Work required |
Please repeat the lines below, exactly and only, from the one that holds "Task: Click the green Share screen icon" through the one that holds "Image resolution: width=793".

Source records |
%%

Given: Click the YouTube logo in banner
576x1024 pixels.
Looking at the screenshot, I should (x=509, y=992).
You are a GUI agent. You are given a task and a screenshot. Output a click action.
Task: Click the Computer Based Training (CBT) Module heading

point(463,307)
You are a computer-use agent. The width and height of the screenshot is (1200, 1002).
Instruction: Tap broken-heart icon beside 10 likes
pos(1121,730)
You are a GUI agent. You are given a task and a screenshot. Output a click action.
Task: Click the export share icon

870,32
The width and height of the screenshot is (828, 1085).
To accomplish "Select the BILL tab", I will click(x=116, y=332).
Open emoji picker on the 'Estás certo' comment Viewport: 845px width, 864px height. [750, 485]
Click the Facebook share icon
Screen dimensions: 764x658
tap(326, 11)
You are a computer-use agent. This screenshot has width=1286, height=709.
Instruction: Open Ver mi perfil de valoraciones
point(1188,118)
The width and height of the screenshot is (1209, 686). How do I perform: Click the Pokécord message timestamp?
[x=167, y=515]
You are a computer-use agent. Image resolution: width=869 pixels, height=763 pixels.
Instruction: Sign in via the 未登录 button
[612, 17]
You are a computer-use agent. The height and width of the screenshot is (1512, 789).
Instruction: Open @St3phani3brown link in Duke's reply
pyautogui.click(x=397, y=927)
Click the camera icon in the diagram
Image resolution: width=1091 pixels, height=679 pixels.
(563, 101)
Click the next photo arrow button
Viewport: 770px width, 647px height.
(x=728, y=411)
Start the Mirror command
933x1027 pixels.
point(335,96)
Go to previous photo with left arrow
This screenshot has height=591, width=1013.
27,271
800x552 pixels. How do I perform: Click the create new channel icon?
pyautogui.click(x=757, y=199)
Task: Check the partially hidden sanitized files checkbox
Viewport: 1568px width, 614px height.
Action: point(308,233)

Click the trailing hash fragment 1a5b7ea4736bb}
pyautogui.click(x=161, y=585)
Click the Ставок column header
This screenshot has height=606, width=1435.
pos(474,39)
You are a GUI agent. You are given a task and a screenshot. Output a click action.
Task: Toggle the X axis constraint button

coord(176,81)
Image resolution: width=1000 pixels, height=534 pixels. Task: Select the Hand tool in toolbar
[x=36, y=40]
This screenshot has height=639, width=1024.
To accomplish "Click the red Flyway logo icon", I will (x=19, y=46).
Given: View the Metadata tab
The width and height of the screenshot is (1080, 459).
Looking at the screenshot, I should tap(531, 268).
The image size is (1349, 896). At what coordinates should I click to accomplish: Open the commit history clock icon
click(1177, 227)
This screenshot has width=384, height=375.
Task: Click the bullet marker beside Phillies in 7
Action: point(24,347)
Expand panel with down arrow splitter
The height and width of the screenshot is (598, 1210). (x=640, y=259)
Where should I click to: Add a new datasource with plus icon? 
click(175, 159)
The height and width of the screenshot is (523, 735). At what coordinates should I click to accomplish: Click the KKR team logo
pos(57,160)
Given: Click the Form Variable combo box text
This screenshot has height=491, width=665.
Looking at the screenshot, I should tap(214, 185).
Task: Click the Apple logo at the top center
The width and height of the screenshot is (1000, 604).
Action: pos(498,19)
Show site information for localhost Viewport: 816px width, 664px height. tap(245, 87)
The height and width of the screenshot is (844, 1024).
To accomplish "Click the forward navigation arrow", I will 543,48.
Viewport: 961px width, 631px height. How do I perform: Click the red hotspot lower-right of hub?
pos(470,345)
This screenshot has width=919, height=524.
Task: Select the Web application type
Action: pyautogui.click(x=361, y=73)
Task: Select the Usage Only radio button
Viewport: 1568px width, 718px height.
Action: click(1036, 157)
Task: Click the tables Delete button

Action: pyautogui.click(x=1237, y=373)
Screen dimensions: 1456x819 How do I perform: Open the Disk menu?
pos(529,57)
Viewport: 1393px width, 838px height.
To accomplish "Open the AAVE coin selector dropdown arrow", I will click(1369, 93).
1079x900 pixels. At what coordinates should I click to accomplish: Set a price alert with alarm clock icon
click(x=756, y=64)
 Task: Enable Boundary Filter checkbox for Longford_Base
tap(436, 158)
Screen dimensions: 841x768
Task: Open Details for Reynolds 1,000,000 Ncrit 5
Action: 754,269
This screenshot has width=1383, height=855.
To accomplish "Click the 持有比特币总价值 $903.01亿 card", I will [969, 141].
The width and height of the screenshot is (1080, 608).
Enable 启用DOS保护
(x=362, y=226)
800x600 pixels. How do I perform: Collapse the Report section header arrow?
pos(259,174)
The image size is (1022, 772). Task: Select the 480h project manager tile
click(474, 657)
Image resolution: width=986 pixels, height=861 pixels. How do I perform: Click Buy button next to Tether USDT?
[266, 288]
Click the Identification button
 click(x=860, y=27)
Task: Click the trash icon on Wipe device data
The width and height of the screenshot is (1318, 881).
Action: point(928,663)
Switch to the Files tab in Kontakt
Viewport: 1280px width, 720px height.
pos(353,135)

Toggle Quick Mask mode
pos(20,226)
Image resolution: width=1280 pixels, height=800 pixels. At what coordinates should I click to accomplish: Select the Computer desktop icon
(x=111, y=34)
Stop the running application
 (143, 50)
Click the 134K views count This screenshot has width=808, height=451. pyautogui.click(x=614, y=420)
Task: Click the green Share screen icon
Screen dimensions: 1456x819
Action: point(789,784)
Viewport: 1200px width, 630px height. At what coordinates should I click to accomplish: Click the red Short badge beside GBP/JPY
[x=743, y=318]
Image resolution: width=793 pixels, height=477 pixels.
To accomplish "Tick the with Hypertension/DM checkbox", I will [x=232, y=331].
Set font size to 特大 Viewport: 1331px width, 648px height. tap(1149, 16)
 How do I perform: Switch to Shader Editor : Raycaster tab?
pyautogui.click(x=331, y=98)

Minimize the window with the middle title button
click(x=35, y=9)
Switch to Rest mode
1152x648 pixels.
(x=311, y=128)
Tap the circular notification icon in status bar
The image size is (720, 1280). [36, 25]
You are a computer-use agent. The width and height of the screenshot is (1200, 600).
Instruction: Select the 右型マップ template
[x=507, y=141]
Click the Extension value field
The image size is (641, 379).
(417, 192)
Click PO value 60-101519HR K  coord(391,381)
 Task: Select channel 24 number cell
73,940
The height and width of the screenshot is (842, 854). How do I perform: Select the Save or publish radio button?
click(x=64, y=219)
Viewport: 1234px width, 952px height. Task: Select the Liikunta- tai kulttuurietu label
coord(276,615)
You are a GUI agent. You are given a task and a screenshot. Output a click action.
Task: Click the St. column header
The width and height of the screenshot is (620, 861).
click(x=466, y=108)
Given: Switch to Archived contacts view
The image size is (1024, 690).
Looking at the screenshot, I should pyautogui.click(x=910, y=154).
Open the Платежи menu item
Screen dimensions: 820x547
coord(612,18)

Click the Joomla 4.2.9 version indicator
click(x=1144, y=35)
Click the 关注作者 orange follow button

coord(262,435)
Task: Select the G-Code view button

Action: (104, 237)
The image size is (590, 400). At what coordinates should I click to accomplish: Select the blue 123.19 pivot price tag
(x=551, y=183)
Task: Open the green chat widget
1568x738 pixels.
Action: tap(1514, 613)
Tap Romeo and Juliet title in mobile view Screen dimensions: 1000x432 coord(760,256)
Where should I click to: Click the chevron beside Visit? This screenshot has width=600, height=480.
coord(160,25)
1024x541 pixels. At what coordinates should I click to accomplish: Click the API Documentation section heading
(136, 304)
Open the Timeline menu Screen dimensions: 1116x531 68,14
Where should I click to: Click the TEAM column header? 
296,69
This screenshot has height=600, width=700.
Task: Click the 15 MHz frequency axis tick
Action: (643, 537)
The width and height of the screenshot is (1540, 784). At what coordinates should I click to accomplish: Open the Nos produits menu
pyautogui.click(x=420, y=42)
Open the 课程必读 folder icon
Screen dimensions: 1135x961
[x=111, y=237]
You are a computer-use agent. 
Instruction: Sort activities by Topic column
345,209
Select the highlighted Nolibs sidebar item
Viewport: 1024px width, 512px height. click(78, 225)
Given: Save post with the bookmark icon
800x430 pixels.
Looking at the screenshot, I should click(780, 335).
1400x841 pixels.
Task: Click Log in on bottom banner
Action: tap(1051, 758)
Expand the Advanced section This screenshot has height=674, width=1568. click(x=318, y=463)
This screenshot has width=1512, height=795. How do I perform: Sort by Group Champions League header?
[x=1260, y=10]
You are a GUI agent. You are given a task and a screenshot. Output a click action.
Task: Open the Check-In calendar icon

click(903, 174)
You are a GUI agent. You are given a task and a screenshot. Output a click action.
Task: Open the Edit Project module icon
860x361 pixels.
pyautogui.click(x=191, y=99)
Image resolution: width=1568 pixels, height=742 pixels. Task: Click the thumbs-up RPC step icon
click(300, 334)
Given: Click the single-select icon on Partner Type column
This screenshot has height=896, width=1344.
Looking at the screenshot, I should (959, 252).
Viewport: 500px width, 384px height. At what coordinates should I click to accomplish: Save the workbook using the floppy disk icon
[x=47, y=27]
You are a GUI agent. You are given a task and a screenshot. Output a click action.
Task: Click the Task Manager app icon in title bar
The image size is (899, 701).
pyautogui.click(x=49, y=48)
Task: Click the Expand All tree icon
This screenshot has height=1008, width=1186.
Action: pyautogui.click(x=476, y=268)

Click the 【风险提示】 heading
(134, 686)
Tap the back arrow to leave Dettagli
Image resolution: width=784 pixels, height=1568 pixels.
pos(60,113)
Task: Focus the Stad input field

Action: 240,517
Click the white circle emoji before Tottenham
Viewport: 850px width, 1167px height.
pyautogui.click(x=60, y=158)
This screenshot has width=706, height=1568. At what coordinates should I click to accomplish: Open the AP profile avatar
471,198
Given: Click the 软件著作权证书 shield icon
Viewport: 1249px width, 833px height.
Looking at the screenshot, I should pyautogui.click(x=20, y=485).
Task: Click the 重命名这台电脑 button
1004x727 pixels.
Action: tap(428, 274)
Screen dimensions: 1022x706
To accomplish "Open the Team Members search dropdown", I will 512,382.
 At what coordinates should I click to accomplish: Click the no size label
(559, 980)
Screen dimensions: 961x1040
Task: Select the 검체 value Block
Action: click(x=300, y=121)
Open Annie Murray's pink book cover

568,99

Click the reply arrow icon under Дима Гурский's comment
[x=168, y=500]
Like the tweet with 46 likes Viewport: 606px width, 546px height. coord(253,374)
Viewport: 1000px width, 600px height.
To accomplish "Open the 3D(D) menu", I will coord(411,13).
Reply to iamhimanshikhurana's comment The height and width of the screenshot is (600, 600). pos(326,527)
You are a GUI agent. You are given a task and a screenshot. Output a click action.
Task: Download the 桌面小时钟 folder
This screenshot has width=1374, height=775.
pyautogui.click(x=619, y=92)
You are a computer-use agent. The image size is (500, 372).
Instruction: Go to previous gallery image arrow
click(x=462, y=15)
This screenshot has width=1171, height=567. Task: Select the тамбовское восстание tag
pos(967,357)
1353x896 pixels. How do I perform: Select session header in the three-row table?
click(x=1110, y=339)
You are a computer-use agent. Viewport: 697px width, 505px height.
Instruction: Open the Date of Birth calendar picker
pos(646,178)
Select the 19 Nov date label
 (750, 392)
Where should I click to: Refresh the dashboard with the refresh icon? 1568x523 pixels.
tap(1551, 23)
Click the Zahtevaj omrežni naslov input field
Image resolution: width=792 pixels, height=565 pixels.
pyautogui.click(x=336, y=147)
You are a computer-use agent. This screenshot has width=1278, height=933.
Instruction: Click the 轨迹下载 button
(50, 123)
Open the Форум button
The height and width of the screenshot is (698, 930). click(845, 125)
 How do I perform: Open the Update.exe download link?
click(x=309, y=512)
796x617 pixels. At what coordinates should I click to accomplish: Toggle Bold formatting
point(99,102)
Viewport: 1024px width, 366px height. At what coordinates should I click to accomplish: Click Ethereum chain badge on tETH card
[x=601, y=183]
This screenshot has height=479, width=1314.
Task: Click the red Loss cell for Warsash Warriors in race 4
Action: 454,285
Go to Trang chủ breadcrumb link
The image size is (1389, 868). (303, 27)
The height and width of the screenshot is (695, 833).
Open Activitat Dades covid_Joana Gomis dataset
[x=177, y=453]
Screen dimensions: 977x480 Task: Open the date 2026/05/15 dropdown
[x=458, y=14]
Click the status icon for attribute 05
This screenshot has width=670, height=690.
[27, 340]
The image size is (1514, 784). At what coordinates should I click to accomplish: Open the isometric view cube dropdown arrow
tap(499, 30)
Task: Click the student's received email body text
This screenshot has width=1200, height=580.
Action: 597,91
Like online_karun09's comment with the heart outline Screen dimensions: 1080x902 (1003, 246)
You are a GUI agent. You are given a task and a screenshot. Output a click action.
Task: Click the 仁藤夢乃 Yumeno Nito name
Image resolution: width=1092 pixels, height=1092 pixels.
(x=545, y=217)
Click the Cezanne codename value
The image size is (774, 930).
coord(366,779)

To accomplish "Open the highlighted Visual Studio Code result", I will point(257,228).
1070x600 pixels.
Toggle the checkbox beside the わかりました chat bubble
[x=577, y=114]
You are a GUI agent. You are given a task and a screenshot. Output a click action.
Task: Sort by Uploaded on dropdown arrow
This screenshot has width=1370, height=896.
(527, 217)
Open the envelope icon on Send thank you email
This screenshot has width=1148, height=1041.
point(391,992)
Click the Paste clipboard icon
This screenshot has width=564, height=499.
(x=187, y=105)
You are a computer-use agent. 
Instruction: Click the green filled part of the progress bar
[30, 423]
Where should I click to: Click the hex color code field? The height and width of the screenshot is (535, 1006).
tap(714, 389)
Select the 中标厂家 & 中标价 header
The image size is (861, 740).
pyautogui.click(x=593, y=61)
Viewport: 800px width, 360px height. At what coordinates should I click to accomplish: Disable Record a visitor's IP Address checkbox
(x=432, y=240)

%%

Reply to the task |
Task: Click the green Share screen icon
Screen dimensions: 1456x819
Action: point(789,784)
Viewport: 1200px width, 630px height. At what coordinates should I click to accomplish: Click the red Short badge beside GBP/JPY
[x=743, y=318]
Image resolution: width=793 pixels, height=477 pixels.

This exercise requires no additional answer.